:: Records supplied ::

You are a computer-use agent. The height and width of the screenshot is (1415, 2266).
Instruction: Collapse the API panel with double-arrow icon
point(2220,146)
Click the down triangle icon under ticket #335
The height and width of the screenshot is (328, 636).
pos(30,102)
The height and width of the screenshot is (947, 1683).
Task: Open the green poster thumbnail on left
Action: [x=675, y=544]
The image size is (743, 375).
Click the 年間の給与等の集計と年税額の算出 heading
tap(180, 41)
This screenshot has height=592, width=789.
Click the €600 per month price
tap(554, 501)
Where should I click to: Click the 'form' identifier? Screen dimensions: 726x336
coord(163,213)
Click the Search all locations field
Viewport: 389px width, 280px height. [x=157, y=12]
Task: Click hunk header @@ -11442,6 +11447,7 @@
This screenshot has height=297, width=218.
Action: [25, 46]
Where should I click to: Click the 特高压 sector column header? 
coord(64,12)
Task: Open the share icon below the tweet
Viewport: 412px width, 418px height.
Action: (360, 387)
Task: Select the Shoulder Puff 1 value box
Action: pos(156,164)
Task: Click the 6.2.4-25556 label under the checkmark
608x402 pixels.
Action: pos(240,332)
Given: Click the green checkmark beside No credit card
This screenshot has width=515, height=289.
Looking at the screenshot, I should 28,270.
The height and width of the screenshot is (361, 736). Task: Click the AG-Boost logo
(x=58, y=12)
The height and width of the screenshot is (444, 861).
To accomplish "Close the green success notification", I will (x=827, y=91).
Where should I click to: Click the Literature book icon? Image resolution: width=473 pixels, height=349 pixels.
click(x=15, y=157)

:::

Assigned task >>
Find all lines in the records that hold the word "checkmark". Copy them.

Answer >>
Task: Click the 6.2.4-25556 label under the checkmark
Given: Click the green checkmark beside No credit card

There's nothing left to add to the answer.